Modes of action and cardiovascular effects
- Modes of action: beta-blockers antagonise the effect of beta-adrenergic stimuli .
- Cardiovascular effects: beta-blockers reduce heart rate, cardiac contractility, and systolic blood pressure. They also have anti-arrhythmic effects since they decrease spontaneous firing of ectopic pacemakers, slow conduction, and increase the refractory period of the atrioventricular (AV) node .
- Classification: beta-blockers can be classified as non-selective (combined β1 and β2 blockers) or cardioselective β1-antagonists (see Table 1).
Acute coronary syndrome
- Beta-blockers reduce mortality and reinfarction by 20-25% in those who have recovered from an infarction .

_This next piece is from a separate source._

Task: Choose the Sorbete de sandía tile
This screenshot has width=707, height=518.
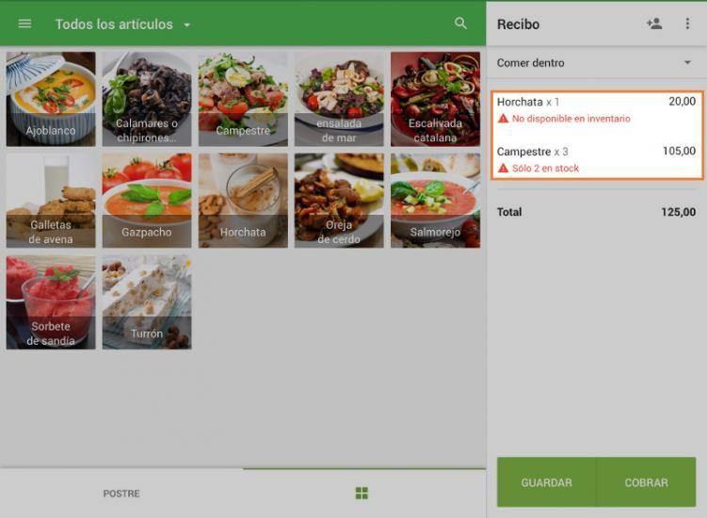Action: click(51, 302)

- Oral treatment with beta-blockers should be considered for all ST-elevation myocardial infarction (STEMI) patients without contraindications (Class IIa, Level B) . They are indicated if STEMI patients also have heart failure or LV dysfunction (Class I, Level A) .
Stable coronary artery disease
- Beta-blockade is a very effective symptomatic treatment, alone or combined with another drug, for most of patients with classical angina .
- Beta-blockers and/or calcium channel blockers are first-line treatment to control heart rate and anginal symptoms (Class I, Level A) .
- Beta-blockers have been shown to reduce mortality and heart failure readmissions in patients with heart failure with a reduced ejection fraction (HFrEF) .
- Beta-blockers are recommended, in addition to ACE inhibitors, for patients with stable, symptomatic HFrEF (Class I, Level A) .
- Bisoprolol, Carvedilol, Metoprolol and Nebivolol are licensed for use in HFrEF and should be preferred .
- Beta-blockers can be used to slow the heart rate in patients with arrhythmias such as atrial flutter and/or atrial fibrillation .
- They are effective in the control of ventricular arrhythmias related to sympathetic activation, acute coronary syndrome, and heart failure; including the prevention of sudden cardiac death .
Contraindications and side effects
- The most frequent side effects of beta-blockers include: hypotension, bradycardia, bronchospasm, cold extremities, fatigue, headache, sleep disturbances and increased insulin resistance .
- High-degree AV block is an absolute contraindication (if no pacemaker) .
- Use cardioselective beta-blockers in case of chronic obstructive pulmonary disease (COPD); start low and go slow .
- Asthma is a relative contraindication for the use of beta-blockers . These drugs should be used with caution and preferably with specialist advice.
Types and typical dosages of the most frequently used beta-blockers .
|Name||Average daily oral dose|
|Pindolol||10-40 mg twice a day|
|Propanolol||40-160 mg twice a day|
|Sotalol||80-160 mg twice a day|
|Timolol||5-40 mg twice a day|
|Carvedilol||25 mg once/twice a day|
|Atenolol||25-100 mg once a day|
|Bisoprolol||2.5-10 mg once a day|
|Celiprolol||200-600 mg once a day|
|Metoprolol||50-200 mg once/twice a day|
|Nebivolol||2.5-10 mg once a day|
Practical recommendations for the use of beta-blockers in daily practice 
- Beta-blockers are very effective for the symptomatic treatment of patients with effort angina or arrhythmias.
- Most evidence for the reduction of cardiovascular events by beta-blockers concerns acute coronary syndrome patients; especially in the presence of LV dysfunction.
- High-degree AV block (without a pacemaker) is an absolute contraindication.
- Asthma is a relative contraindication.
- COPD is a relative contraindication.
- Start low and go slow with the elderly, COPD, and patients with heart failure.
- The most frequent side effects include: hypotension, bronchospasm, central effects, and increased insulin resistance.
- In case of HFrEF: Use evidence-based beta-blockers: carvedilol, bisoprolol, metoprolol, nebivolol.
- In case of HFrEF: Start low and go slow (up-titration after at least 2 weeks).
- In case of HFrEF: In case of an episode of exacerbation of heart failure, start after clinical stabilization only.